Karena semakin mahalnya biaya, pengusaha di Inggris kemungkinan akan terpaksa menaikkan harga produk atau jasanya kepada konsumen, ketika inflasi di sana sudah mendekati level tertinggi dalam 40 tahun sebesar 9,9 persen.
Seperti banyak pemilik usaha kecil di Inggris, pengusaha restoran fish and chips Harry Niazi mengharapkan bantuan pemerintah untuk mempertahankan bisnisnya di London, di mana biaya bahan bakar semakin meroket.
"Semua harga dipatok dengan dolar, solar untuk kapal menangkap ikan, truk untuk mengirimkan produk kami. Dampaknya begitu besar," kata Niazi, pemilik restoran Olley’s Fish Experience, dikutip dari Associated Press Jumat (30/9/2022).
"Saya takut menaikkan harga. Kami biasanya kedatangan banyak pelanggan, kami tidak ingin kehilangan mereka, tetapi setiap ada saja bahan yang naik harganya. Saya tidak tahu bagaimana kami akan mengatasinya," ungkapnya.

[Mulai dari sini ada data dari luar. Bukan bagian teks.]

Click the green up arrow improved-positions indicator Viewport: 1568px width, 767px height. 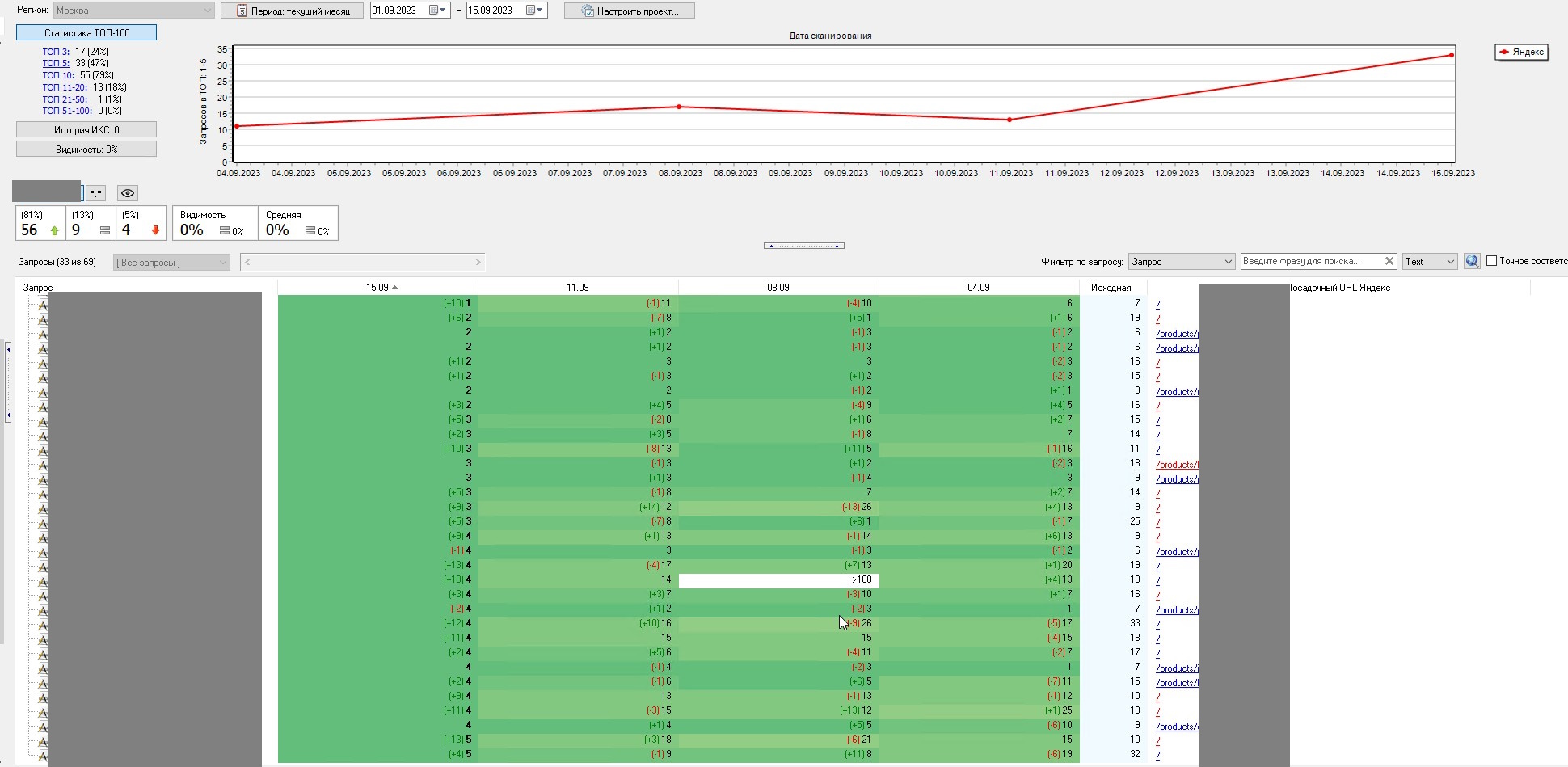(x=54, y=230)
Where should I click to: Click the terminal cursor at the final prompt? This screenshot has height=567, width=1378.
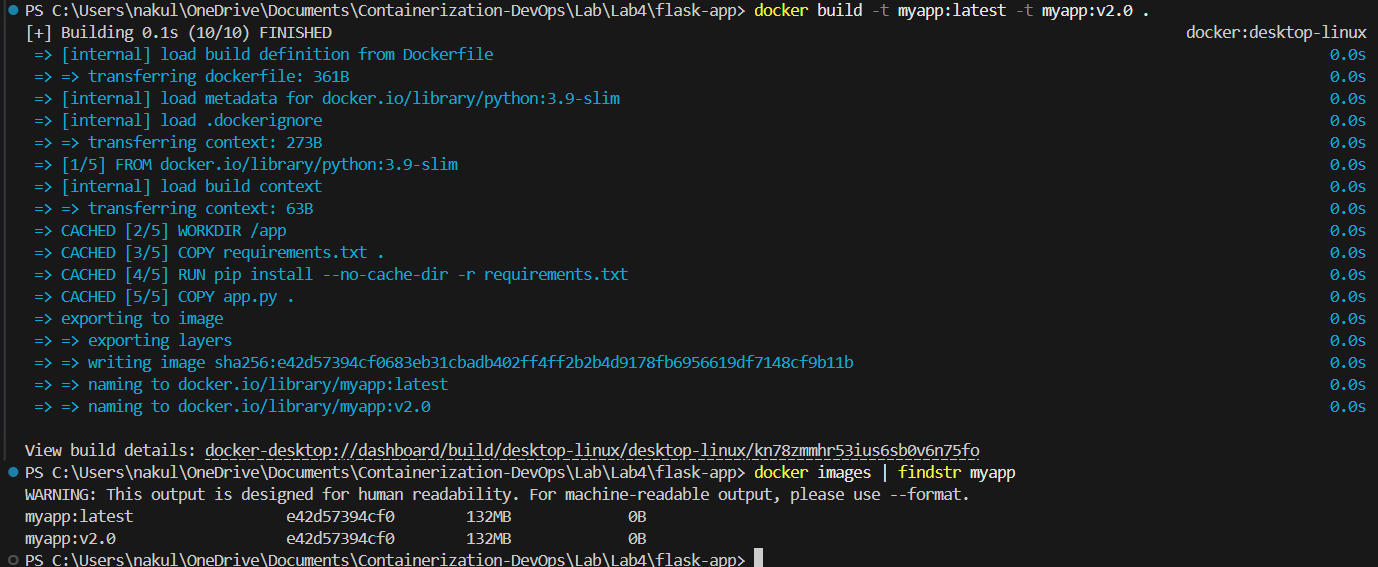[x=759, y=559]
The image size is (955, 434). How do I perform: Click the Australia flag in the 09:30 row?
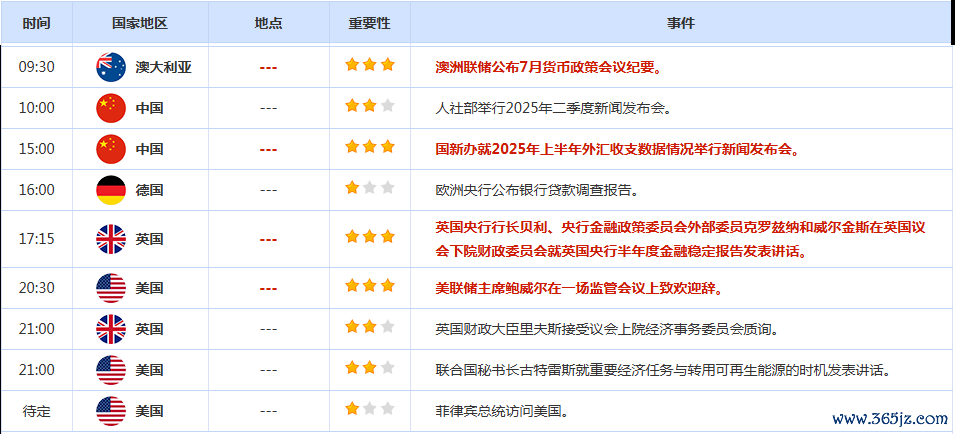[111, 67]
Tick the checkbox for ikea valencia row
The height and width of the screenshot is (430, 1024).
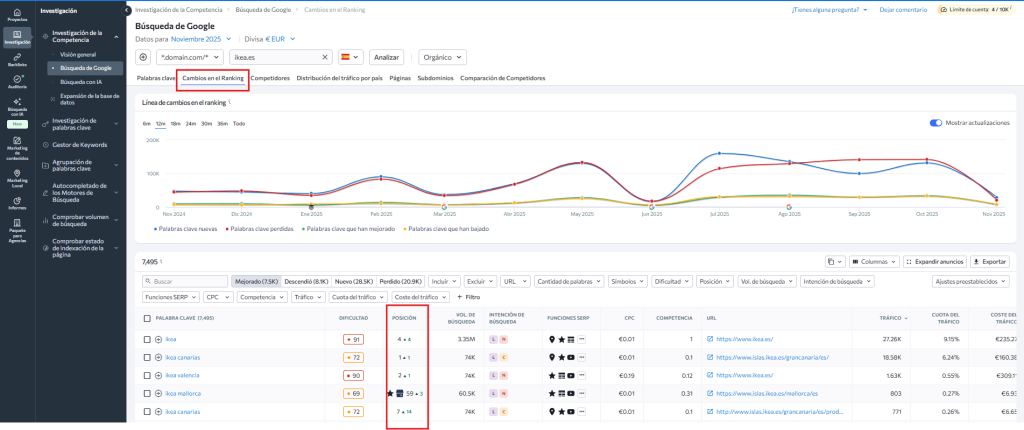click(x=147, y=375)
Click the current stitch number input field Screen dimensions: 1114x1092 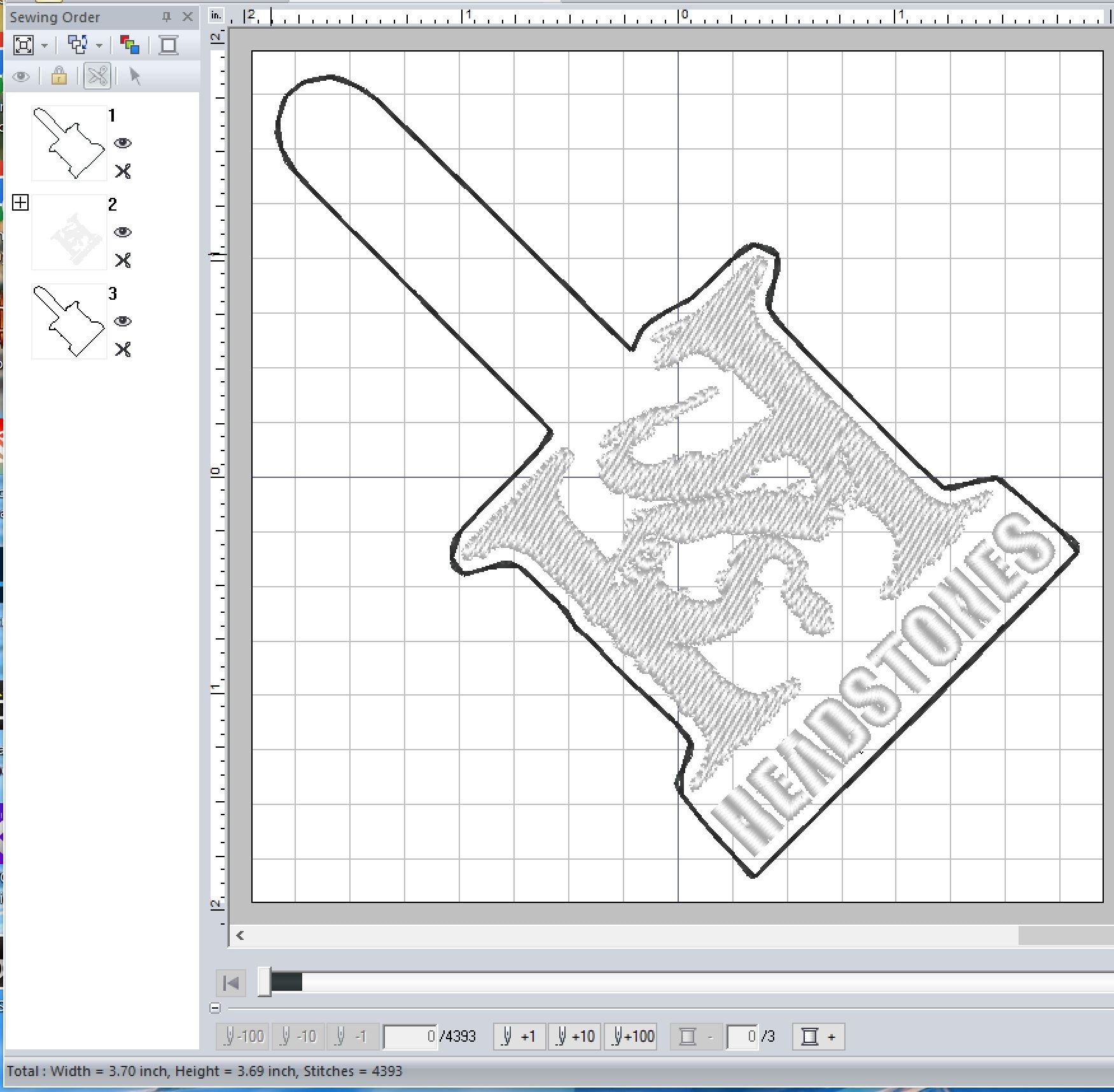click(x=410, y=1037)
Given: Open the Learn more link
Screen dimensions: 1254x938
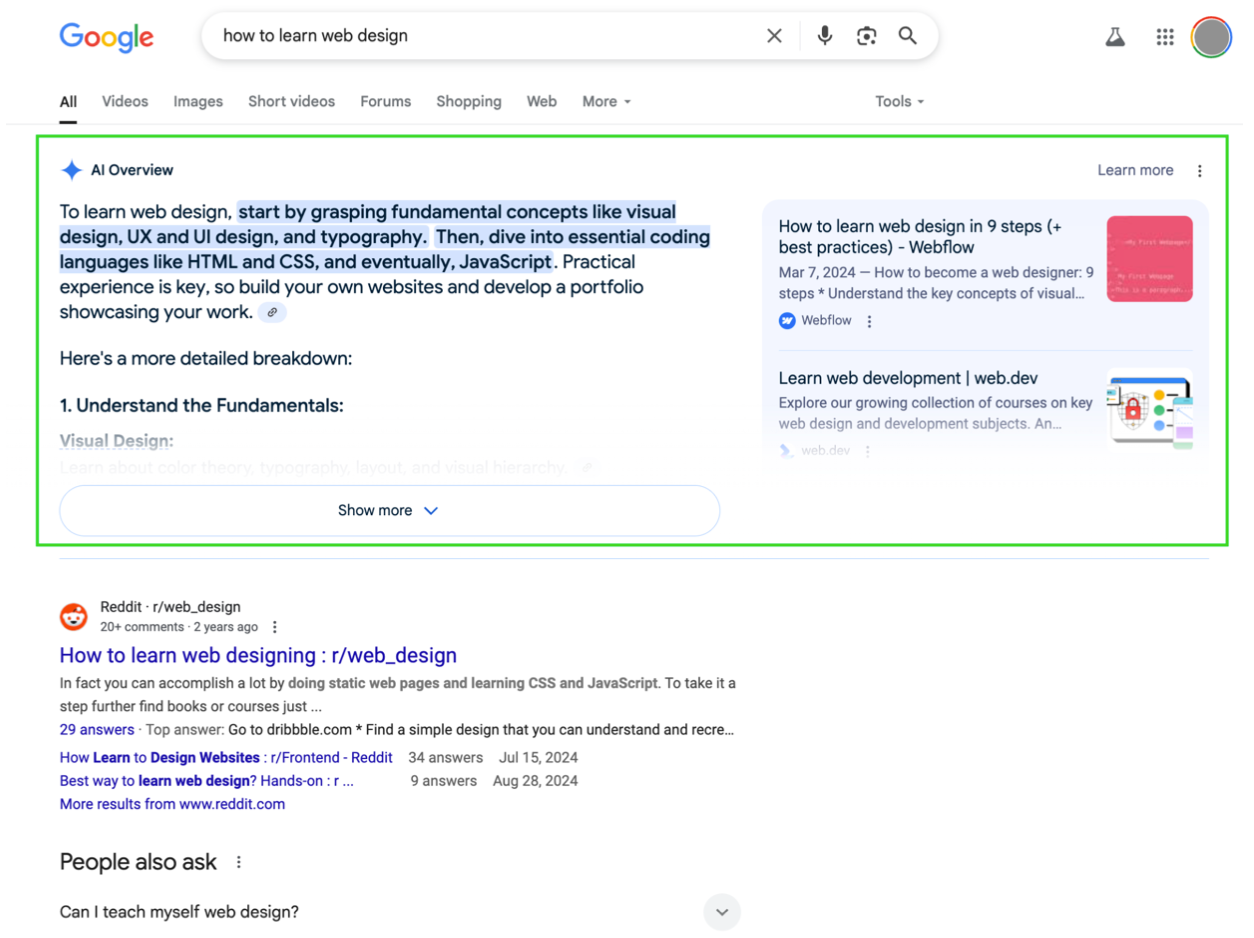Looking at the screenshot, I should pos(1135,170).
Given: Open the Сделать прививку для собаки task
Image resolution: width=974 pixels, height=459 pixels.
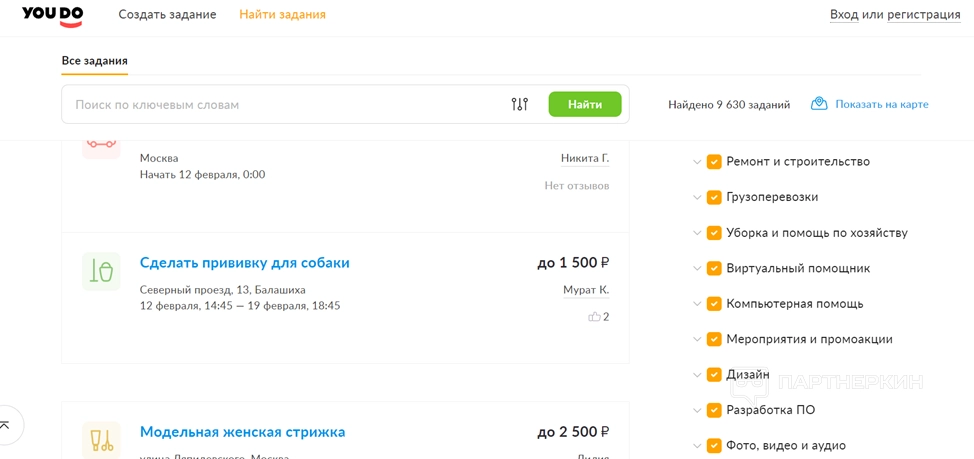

Harga ikan haddock, juga ikan putih lainnya yang Niazi impor kini dipatok dengan dolar, dan biaya itu telah melonjak sejak Juli 2022, ketika pemerintah Inggris memberlakukan tarif 35 persen pada produk impor makanan laut Rusia sebagai bagian dari sanksi atas konflik di Ukraina.
Biaya Pengiriman Produk ke Inggris Melonjak
Kekhawatiran Niazi tentang penurunan nilai pound sterling juga digaungkan oleh pengusaha di Inggris lainnya, yakni Sanjay Aggarwal, yang merupakan salah satu pendiri perusahaan bahan makanan, Spice Kitchen.
Perusahaan yang berbasis di Liverpool ini menjual produk set hadiah campuran rempah-rempah India yang dikemas dalam kaleng baja dari pabrikan India.
Aggarwal mengatakan dia sudah terpaksa menaikkan harga produknya tahun ini karena kenaikan harga baja.
Biaya pengiriman ke Inggris juga telah melonjak sejak mencapai titik terendah di tengah pandemi Covid-19 Biaya untuk mengirim container dari India ke Inggris telah meningkat empat kali lipat sejak 2020 menjadi sekitar USD 8.000 hingga USD 9.000, katanya.
Pengiriman terbarunya sudah dalam perjalanan tepat waktu untuk musim libur Natal, tetapi Aggarwal susah bersiap menghadapi lonjakan harga ketika dia harus melakukan pemesanan berikutnya.
"Kami terpengaruh karena bisnis kami bermain dalam skala global," ungkap Aggarwal.
"Jadi, setiap pesanan di masa mendatang yang kami lakukan sekarang, akan dikenakan biaya 20 persen lebih mahal," bebernya.